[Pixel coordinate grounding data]
========================

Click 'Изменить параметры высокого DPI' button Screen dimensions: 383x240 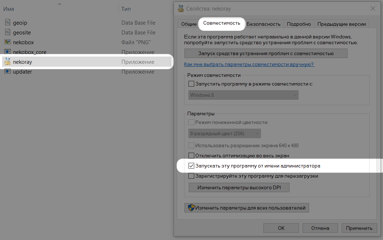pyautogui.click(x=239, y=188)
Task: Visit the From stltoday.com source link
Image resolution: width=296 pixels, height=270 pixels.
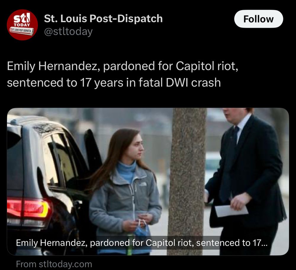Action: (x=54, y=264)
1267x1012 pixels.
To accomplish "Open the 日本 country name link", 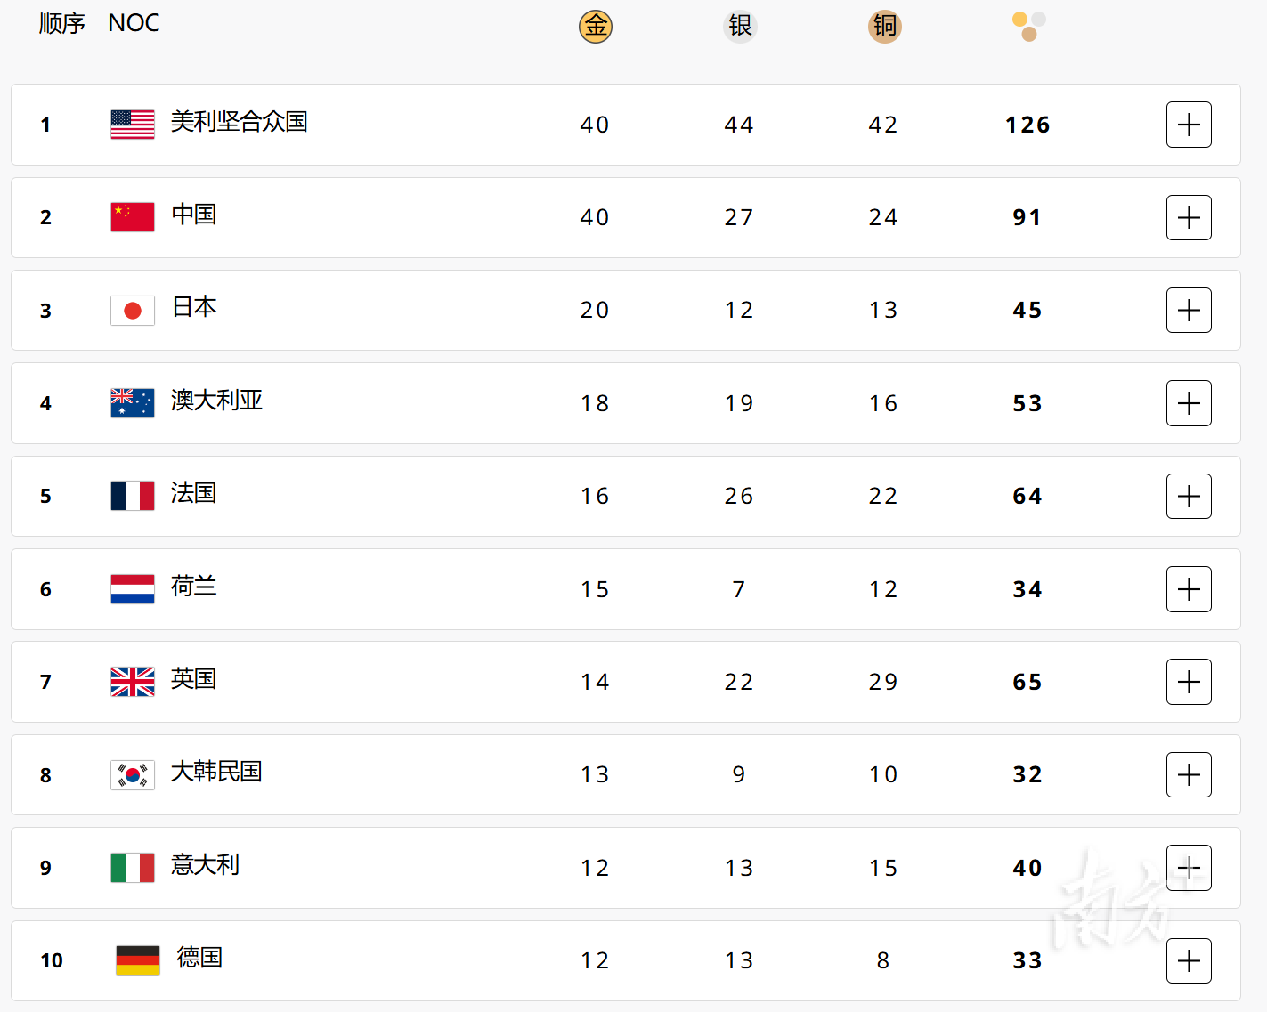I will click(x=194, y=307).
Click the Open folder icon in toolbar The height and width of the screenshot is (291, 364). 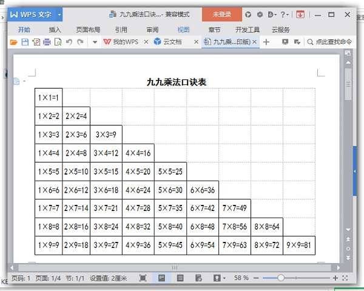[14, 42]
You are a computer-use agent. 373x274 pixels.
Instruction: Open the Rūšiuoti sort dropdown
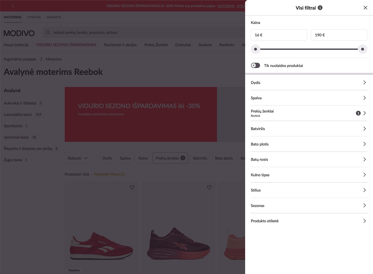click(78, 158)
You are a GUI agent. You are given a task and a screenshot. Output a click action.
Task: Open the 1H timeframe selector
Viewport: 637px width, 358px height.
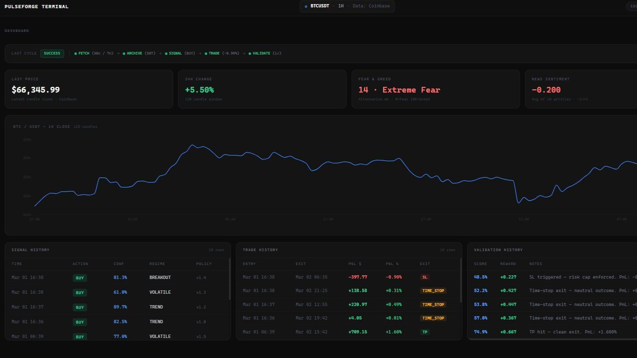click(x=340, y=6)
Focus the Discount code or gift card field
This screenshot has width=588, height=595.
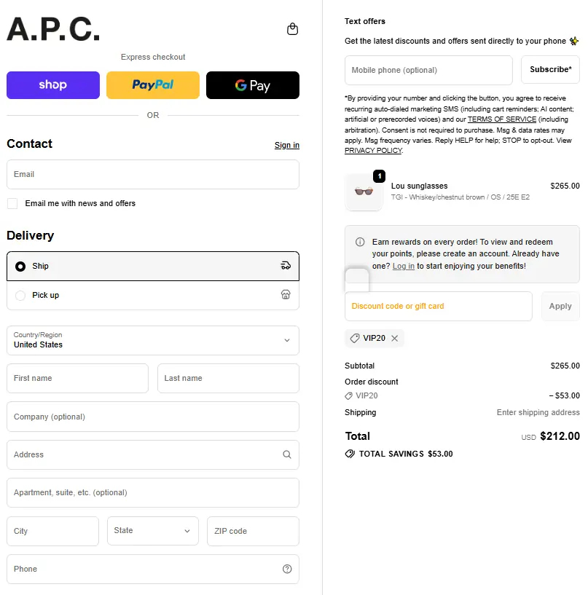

========================

**The problem**
All of the lines above that carry the string "agent" need to be found and copied.

**Solved problem**
You are a computer-use agent. 373x274 pixels.
You are a GUI agent. You are given a task and a screenshot. Output a click action.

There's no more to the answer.